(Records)
----
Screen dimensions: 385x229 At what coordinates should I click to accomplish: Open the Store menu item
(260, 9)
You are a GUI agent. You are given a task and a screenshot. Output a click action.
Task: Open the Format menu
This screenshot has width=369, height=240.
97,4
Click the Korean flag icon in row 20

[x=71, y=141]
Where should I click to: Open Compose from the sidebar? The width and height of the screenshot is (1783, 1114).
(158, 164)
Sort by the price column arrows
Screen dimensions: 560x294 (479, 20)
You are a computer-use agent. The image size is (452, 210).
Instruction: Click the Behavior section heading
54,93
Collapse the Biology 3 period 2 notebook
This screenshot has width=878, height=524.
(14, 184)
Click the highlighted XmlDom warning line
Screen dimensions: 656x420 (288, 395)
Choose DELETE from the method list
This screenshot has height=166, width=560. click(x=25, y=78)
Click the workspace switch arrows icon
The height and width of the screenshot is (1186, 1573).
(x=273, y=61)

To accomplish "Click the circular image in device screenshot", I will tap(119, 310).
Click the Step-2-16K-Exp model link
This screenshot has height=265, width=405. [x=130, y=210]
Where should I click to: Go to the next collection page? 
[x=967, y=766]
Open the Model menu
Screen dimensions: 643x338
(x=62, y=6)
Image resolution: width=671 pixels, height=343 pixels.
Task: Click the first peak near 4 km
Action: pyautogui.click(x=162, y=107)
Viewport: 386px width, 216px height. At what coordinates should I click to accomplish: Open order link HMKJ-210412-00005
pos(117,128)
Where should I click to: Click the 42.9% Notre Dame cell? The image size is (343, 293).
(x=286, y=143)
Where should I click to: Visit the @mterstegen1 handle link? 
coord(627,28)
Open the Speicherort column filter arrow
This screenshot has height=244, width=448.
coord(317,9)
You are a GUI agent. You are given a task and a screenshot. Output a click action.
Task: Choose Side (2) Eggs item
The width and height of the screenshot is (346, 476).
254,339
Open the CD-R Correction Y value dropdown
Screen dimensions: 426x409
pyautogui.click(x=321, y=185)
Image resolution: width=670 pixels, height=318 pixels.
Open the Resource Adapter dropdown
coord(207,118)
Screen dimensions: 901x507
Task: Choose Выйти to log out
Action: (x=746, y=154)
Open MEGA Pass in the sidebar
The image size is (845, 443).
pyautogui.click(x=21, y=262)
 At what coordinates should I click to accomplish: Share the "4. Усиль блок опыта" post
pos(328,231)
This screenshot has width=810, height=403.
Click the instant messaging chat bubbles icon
----
> [What this task involves]
Please give the records above again with every "Where should I click to" switched to "Where do I click to" and everything else left unchanged.

> [Exercise solution]
Screen dimensions: 385x229 At what coordinates should I click to accomplish: Open the Store menu item
(260, 9)
You are a GUI agent. You are given a task and a screenshot. Output a click action.
Task: Open the Format menu
This screenshot has width=369, height=240.
97,4
Click the Korean flag icon in row 20

[x=71, y=141]
Where do I click to: Open Compose from the sidebar? The width and height of the screenshot is (1783, 1114).
(158, 164)
Sort by the price column arrows
Screen dimensions: 560x294 (479, 20)
You are a computer-use agent. The image size is (452, 210).
Instruction: Click the Behavior section heading
54,93
Collapse the Biology 3 period 2 notebook
This screenshot has width=878, height=524.
(14, 184)
Click the highlighted XmlDom warning line
Screen dimensions: 656x420 (288, 395)
Choose DELETE from the method list
This screenshot has height=166, width=560. click(x=25, y=78)
Click the workspace switch arrows icon
The height and width of the screenshot is (1186, 1573).
(x=273, y=61)

To accomplish "Click the circular image in device screenshot", I will tap(119, 310).
Click the Step-2-16K-Exp model link
This screenshot has height=265, width=405. [x=130, y=210]
Where do I click to: Go to the next collection page? 
[x=967, y=766]
Open the Model menu
Screen dimensions: 643x338
(x=62, y=6)
Image resolution: width=671 pixels, height=343 pixels.
Task: Click the first peak near 4 km
Action: pyautogui.click(x=162, y=107)
Viewport: 386px width, 216px height. At what coordinates should I click to accomplish: Open order link HMKJ-210412-00005
pos(117,128)
Where do I click to: Click the 42.9% Notre Dame cell? The image size is (343, 293).
(x=286, y=143)
Where do I click to: Visit the @mterstegen1 handle link? 
coord(627,28)
Open the Speicherort column filter arrow
This screenshot has height=244, width=448.
coord(317,9)
You are a GUI agent. You are given a task and a screenshot. Output a click action.
Task: Choose Side (2) Eggs item
The width and height of the screenshot is (346, 476).
254,339
Open the CD-R Correction Y value dropdown
Screen dimensions: 426x409
pyautogui.click(x=321, y=185)
Image resolution: width=670 pixels, height=318 pixels.
Open the Resource Adapter dropdown
coord(207,118)
Screen dimensions: 901x507
Task: Choose Выйти to log out
Action: (x=746, y=154)
Open MEGA Pass in the sidebar
The image size is (845, 443).
pyautogui.click(x=21, y=262)
 At what coordinates should I click to accomplish: Share the "4. Усиль блок опыта" post
pos(328,231)
This screenshot has width=810, height=403.
Click the instant messaging chat bubbles icon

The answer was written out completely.